Cell division, a fundamental process for all life forms, involves the coordinated efforts of numerous proteins and regulatory elements. In most bacteria, this intricate dance is choreographed by a gene cluster known as the dcw operon. This cluster houses the genetic instructions for producing the proteins essential for cell division and bacterial wall formation.
The activation of these gene sets is orchestrated by transcription factors, proteins that bind to the promoter region of genes. This region, like a starting gate, signals the beginning of transcription, just before the first codon that encodes the protein sequence. One such crucial transcription factor is MraZ, the first gene of the dcw operon in all bacteria.
When MraZ is activated, it sets off a chain reaction, producing the necessary proteins encoded within the operon's genes, enabling bacteria to divide. Thus, MraZ acts as the master regulator, controlling the activity of the operon responsible for cell division in most bacteria.
The UAB research team, under the leadership of David Reverter, a full professor in the Department of Biochemistry and Molecular Biology and a researcher at the Institute of Biotechnology and Biomedicine of the UAB (IBB-UAB), has unveiled the intricate mechanism that regulates this vital process. Employing structural biology techniques such as X-ray crystallography and cryo-electron microscopy, the UAB team has deciphered the molecular mechanism that describes how the MraZ transcription factor binds to the promoter of the dcw operon in the bacterium Mycoplasma genitalium.

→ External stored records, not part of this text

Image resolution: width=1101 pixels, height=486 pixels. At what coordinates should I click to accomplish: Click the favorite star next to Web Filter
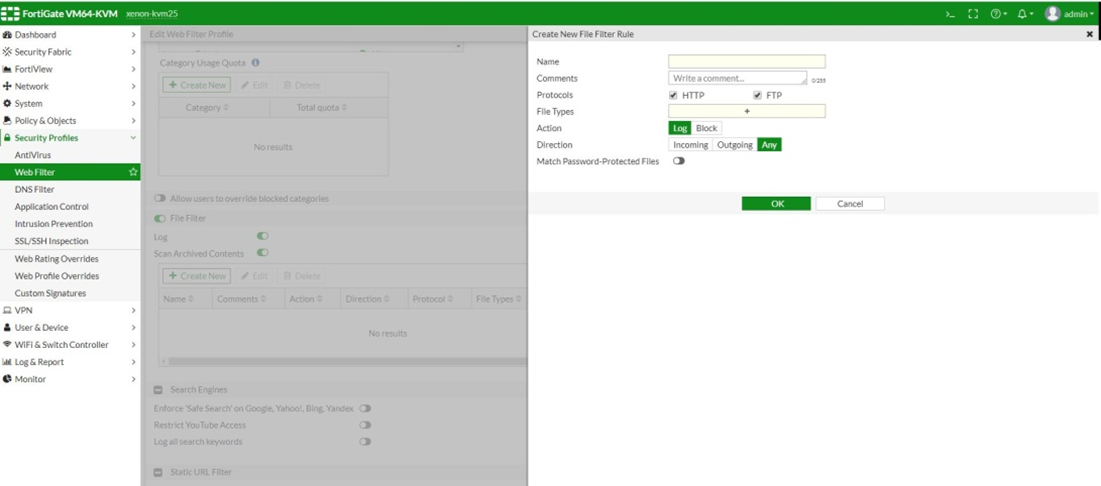[133, 173]
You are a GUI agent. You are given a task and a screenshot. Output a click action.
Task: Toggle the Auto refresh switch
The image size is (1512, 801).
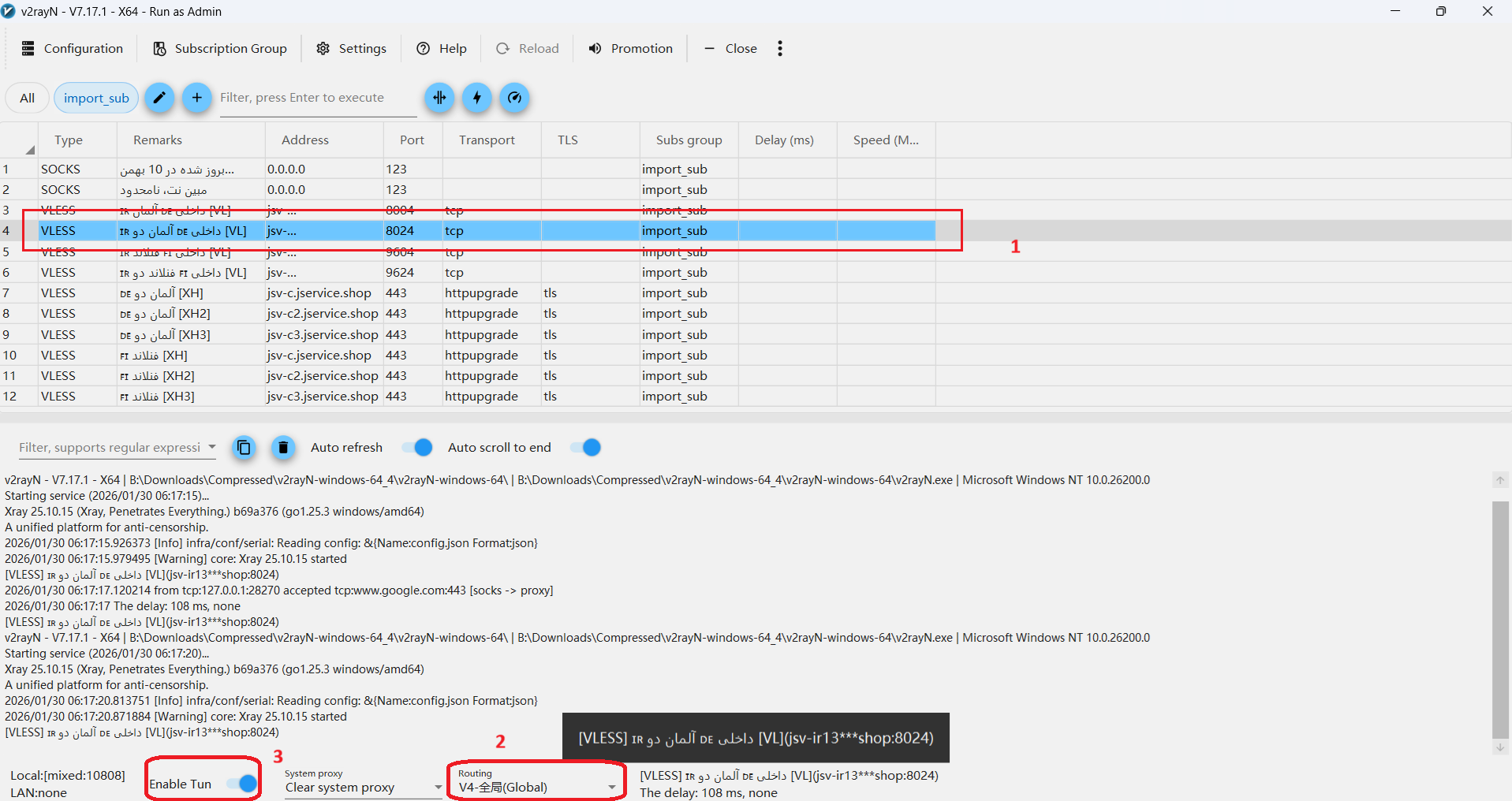pos(418,448)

The promoter of the dcw operon is composed of four "boxes" of six nucleotides, with repeated sequences that act as regulators of transcription. By utilizing cryo-electron microscopy, the researchers were able to observe, almost at an atomic level, the specific contacts between the MraZ factor and the bases of the four repeated "boxes" of the dcw operon. This direct observation revealed a surprising finding: for the MraZ protein to bind to the operon, a distortion in its structure is necessary.
"This observation is truly remarkable. The MraZ protein, an octamer formed by eight identical subunits joined in a donut shape, has a curvature that would seemingly prevent its union with the four 'boxes' of the promoter. Yet, to regulate cell division, we witness the donut breaking and deforming in a way that allows four of its subunits to bind to the four boxes of the promoter," David Reverter explains.
This direct observation of the interactions between MraZ and the promoter DNA, which initiates cell division, represents a significant advancement in our understanding of this process. Previous attempts to decipher the mechanism relied solely on biochemical studies and computer modeling, but this research provides a more detailed and accurate picture.
Furthermore, the regulatory mechanism discovered by the UAB researchers is not limited to a specific species. "It is universal to most bacteria because all MraZ proteins are very similar, share the same octamer structure, and the DNA sequences of the promoters of the operons that regulate cell division are also similar," Reverter concludes.
This study, published in Nature Communications, was a collaborative effort led by David Reverter's research group from the Institute of Biotechnology and Biomedicine and the Department of Biochemistry and Molecular Biology of the UAB, with contributions from the ALBA synchrotron and the cryo-electron microscopy service of the Institute of Genetics and Molecular and Cellular Biology of Strasbourg, France.